Selain itu perlu dipikirkan dan segera dilaksanakan adanya kirab budaya dari lintas majelis-majelis agama serta kelompok penghayat dan kepercayaan. Agar dengan semangat spiritualitas mampu mendodok atau mengetuk hati para pemangku kebijakan, sehingga upaya mendorong diakuinya para penghayat dan kepercayaan sebagai bagian integral bangsa ini tercapai.
“Pak Jokowi biasanya akan mendengar langsung apa yang dimaui masyarakat, maka kirab budaya menjadi sentral sebagai upaya memberikan masukan kepada Pak Joko Widodo sebagai presiden”, tandas Eko yang dekat dengan kerabat pak Jokowi di Solo ini.
Semangat yang sama juga disampaikan KH Ahmad Gufron Sambara yang mengajak untuk serisu menindaklanjuti hasil diskusi ini bahkan Gufron mengusulkan untuk digelar kembali diskusi ini dan hasilnya akan di serahkan kepada kementerian terkait melalui para deputy kementerian.
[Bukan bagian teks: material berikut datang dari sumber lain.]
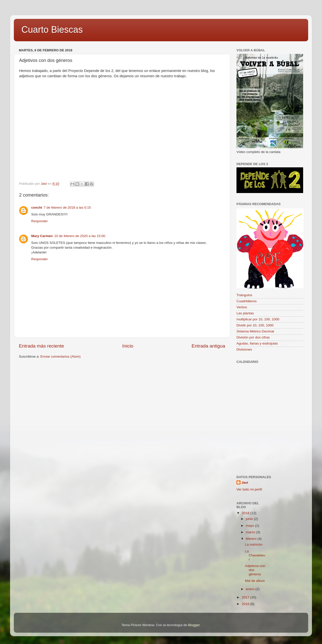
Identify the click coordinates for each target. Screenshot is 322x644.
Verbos (242, 307)
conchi (37, 207)
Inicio (128, 346)
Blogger (194, 625)
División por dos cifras (253, 337)
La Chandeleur (255, 555)
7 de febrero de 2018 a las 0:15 (67, 207)
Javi (245, 482)
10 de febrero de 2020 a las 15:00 (80, 236)
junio (250, 519)
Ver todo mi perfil (249, 489)
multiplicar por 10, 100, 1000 (258, 319)
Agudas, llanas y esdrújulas (257, 343)
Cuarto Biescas (52, 29)
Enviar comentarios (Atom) (61, 356)
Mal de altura (255, 581)
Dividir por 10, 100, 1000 (255, 325)
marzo (251, 532)
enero (251, 589)
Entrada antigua (208, 346)
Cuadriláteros (247, 301)
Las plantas (245, 313)
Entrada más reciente (42, 346)
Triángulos (244, 295)
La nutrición (254, 544)
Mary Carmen (42, 236)
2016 (246, 604)
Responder (39, 221)
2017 (246, 597)
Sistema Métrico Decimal (255, 331)
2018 (246, 513)
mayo (250, 525)
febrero (252, 539)
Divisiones (244, 349)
Yusuf Mujiono aktivis media Nasrani juga turut bicara, bangsa ini perlu kembali pada semangat spiritualitas dengan menumbuh kembangkan budaya leluhur yang ada. Maka sebaiknyauntuk mendorong pihak pemangku kepentingan agar mengakomodir kepentingan kaum penghayat dan berkeyakinan ini perlu menggelar kirab budaya,.
Karena dengan budaya ini menjadi penting ketika sebagai orang timur yang terkenal santun dan mengedepankan keadapan gelar kirab menjadi sarana untuk mendorong pemerintah mengakomodir para penghayat dan kepercayaan ini merupakan langkah yang strategis.
“Ibaratnya dengan kirab ini sekaligus kembali nguri-nguri budaya bangsa dan juga mendorong pemerintah untuk mendengar suara sebagian masyarakat Indonesia”, tutupnya. .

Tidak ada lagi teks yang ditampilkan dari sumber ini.